Unicoders...
I am forwarding on behalf of Mary Ink, a post that got side-tracked
this morning.
        -- Sarasvati
>From: "mary ink" <maryink@hotmail.com>
To: unicode@unicode.org
Subject: Korean language support and other Far Eastern Questions
Date: Tue, 25 Apr 2000 19:26:04 GMT
Doing research, as you might infer, on how Unicode handles Korean in the 
technical sense and how Unicode has handled the Far Eastern languages in a 
political sense. Any facts or views welcome.
Why are some 11,171 places allocated to Hangul Syllables when the language
system is made up of only 19 consonants (ja-um) and 21 single and combined
vowels (mo-um)? If the syllables could be made up from their constituent
parts they wouldn't require double bytes, no?
Hangul letters are arranged in combinations of left to right and top to
bottom depending on the shape and orientation of the vowel. Each arrangement
of letters composes a syllable. So that syllables remain in proportion to
each other, the shape and size of the letters within the syllable are
modified. How do character display systems and coding standards such as
Unicode handle these non-linear letter combinations and relative changes in
letter shape?
How do the Hangul Compatibility Jamo characters 12592-12687 needed for
compatibility with KSC 5601 encoding relate to the Hangul Syllables
44032-55203?
Olle Jarnefors explained in "A short overview of ISO/IEC 10646 and Unicode"
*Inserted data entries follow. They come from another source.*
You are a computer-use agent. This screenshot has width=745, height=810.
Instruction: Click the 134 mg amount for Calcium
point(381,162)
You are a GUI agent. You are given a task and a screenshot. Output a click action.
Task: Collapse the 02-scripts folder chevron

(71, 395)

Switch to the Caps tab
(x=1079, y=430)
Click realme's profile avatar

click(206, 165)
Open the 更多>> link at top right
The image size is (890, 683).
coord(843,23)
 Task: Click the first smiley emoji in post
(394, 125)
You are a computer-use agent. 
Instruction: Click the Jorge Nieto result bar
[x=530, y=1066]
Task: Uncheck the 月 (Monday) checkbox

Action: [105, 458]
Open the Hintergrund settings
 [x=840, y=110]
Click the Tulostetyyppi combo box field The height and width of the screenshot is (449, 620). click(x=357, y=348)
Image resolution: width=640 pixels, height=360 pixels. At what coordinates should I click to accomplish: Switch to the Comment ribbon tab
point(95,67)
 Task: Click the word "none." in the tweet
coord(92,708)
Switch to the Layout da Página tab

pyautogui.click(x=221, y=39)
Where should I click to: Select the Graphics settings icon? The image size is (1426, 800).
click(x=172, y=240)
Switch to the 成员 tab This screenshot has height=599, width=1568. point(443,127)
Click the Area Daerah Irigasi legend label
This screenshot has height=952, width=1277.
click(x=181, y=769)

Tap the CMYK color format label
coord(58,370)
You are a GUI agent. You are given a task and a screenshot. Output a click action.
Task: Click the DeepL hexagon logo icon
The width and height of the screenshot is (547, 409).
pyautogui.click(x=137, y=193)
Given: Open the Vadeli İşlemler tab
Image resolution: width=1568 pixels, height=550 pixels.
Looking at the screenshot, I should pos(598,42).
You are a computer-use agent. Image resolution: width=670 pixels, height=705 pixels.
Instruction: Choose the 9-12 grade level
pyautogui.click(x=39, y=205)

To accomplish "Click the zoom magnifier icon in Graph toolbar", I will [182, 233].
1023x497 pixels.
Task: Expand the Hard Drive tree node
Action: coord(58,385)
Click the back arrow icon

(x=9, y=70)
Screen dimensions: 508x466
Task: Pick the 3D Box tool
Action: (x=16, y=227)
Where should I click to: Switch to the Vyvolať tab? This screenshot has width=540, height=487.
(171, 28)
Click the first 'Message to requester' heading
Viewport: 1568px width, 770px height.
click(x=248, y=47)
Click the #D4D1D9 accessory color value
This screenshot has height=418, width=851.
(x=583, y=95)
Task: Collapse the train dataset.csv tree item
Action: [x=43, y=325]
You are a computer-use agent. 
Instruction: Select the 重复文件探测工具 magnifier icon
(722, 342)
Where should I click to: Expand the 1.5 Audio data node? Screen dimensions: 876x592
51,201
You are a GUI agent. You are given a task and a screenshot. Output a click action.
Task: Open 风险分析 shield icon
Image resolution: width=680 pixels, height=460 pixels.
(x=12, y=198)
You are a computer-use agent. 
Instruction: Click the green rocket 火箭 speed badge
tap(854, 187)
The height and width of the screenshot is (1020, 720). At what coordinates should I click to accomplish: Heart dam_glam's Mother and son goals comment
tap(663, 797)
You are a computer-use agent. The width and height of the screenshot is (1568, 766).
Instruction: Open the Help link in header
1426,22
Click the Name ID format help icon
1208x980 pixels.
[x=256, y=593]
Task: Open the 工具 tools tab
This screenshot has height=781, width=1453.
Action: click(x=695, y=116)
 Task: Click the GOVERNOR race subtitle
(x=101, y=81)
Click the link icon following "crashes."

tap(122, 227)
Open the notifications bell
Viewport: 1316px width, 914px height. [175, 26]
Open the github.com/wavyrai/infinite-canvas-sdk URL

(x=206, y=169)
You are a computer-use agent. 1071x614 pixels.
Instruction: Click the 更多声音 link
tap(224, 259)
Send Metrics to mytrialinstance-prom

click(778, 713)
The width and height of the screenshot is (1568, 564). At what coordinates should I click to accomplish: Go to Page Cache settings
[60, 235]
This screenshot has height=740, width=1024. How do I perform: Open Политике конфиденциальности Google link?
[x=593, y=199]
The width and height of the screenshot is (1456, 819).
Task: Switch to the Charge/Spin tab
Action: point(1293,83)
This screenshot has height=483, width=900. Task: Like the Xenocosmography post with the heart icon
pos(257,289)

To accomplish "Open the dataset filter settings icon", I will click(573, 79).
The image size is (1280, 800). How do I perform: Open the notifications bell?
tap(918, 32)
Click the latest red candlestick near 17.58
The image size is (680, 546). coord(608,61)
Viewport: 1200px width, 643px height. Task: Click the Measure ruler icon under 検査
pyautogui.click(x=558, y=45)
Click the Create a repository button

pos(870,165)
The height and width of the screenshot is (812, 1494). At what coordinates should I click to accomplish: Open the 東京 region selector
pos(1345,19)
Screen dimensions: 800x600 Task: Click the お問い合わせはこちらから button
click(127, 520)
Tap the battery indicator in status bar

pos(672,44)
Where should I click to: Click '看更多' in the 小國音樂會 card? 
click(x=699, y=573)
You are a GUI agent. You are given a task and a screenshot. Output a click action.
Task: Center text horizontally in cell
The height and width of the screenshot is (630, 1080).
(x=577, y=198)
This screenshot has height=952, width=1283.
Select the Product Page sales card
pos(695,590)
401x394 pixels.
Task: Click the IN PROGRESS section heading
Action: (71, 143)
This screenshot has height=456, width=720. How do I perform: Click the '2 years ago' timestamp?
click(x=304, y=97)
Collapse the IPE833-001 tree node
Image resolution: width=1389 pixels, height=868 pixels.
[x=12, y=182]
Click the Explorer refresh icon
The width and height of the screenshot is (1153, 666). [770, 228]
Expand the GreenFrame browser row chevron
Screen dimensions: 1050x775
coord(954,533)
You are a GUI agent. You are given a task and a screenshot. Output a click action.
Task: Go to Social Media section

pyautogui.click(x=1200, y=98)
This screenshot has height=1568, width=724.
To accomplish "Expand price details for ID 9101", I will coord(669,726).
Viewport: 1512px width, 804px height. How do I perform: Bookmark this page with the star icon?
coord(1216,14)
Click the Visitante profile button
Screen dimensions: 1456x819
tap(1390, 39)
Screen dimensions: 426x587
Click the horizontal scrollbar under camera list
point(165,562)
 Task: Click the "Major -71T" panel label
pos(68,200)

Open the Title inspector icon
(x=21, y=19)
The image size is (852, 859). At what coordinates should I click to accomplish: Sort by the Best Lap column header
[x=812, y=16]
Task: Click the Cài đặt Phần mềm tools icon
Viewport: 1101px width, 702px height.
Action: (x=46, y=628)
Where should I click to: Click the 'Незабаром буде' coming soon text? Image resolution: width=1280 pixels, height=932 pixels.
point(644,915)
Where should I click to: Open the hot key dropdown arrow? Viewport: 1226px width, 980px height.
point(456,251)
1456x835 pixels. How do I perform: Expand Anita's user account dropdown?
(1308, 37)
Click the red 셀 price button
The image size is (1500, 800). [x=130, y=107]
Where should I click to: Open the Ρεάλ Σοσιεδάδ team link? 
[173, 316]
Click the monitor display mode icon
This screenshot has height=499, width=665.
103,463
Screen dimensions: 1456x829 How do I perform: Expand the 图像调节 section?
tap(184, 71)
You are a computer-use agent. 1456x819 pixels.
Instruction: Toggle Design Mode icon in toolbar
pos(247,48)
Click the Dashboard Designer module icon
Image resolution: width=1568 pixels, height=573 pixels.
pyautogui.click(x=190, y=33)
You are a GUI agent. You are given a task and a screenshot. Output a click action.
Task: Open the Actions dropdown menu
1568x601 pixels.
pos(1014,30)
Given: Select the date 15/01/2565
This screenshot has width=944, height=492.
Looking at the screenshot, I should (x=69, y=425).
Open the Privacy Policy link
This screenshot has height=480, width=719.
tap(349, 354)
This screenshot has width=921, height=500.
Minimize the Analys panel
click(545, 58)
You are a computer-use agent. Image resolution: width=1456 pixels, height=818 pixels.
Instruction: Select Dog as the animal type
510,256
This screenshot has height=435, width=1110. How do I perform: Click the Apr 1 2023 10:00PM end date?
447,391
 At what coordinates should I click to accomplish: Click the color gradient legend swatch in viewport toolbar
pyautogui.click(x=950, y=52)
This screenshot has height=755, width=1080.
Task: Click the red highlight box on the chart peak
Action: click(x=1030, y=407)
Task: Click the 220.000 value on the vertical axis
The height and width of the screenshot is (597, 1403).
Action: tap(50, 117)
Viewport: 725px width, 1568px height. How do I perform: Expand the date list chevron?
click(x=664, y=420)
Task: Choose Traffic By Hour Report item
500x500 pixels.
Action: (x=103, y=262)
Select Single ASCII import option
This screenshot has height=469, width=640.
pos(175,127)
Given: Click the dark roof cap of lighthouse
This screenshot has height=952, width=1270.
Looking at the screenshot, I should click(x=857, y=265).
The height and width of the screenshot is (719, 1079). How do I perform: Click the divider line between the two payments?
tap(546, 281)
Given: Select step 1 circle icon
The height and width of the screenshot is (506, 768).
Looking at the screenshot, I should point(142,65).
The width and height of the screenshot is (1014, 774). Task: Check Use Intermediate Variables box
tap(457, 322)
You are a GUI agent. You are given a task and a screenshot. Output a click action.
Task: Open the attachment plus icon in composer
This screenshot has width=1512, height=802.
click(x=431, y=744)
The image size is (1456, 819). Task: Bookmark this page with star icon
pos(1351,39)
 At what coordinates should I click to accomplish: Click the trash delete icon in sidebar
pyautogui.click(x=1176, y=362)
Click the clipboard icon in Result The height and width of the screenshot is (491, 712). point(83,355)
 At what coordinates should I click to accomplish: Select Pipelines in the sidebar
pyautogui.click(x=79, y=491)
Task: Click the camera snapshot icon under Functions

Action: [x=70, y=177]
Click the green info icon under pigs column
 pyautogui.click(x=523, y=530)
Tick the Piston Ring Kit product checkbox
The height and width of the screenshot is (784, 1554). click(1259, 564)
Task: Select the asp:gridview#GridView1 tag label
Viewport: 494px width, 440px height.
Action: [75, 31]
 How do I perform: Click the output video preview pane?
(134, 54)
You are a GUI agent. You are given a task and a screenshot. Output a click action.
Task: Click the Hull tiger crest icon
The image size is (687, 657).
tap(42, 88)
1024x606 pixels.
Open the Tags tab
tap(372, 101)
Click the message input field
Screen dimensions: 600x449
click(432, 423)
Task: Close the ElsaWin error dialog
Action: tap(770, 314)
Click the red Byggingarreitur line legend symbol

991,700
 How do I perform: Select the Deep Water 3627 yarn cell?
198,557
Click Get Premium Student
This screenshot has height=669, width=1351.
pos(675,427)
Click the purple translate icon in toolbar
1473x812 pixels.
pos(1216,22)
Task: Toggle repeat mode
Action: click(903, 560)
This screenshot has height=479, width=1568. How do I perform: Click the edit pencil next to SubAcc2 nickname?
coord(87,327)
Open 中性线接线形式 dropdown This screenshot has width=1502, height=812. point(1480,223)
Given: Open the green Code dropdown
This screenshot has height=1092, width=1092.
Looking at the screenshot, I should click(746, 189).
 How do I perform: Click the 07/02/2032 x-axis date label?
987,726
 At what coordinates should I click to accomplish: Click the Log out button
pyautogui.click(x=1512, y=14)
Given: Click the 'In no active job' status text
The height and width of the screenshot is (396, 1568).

http://www.nada.kth.se/i18n/ucs/unicode-iso10646-oview.html (1996) that
"ISO/IEC 10646 and Unicode removes some assumptions of the made about plain
text, which simplifies implementations but are untenable in multilingual
text and monolingual text in some languages Characters cannot be identified
with glyphs. Different graphic forms to be used in different situations are
needed for some characters, e.g. Arabic letters". I find these statements
impenetrable. Does he mean that Unicode considers the character
independently of its appearance and therefore is capable of handling text
elements that change in appearance relative to position as they do in some
languages including Korean? Or does he mean the opposite?
I understand that Unicode supports multidirectional text and overlapping or
composite characters. Can it then handle the special multidirectional and
composite character of the Hangul writing system?
How international is the Unicode consortium? Lists of member companies I`ve
seen are predominantly American. Has this had any bearing on how character
codes have been standardized?
How have national encoding standards been incorporated into Unicode and ISO
UCS standards?
Why and how was Unicode developed separately from ISO UCS standards and then
agreed upon later? How do the 2 standards differ?
There seems to be a privileging of ASCII characters in UTF-8 in that they
require fewer bits at the expense of "less common" characters. Has there
been any discussion about what seems to be an inequitable compromise?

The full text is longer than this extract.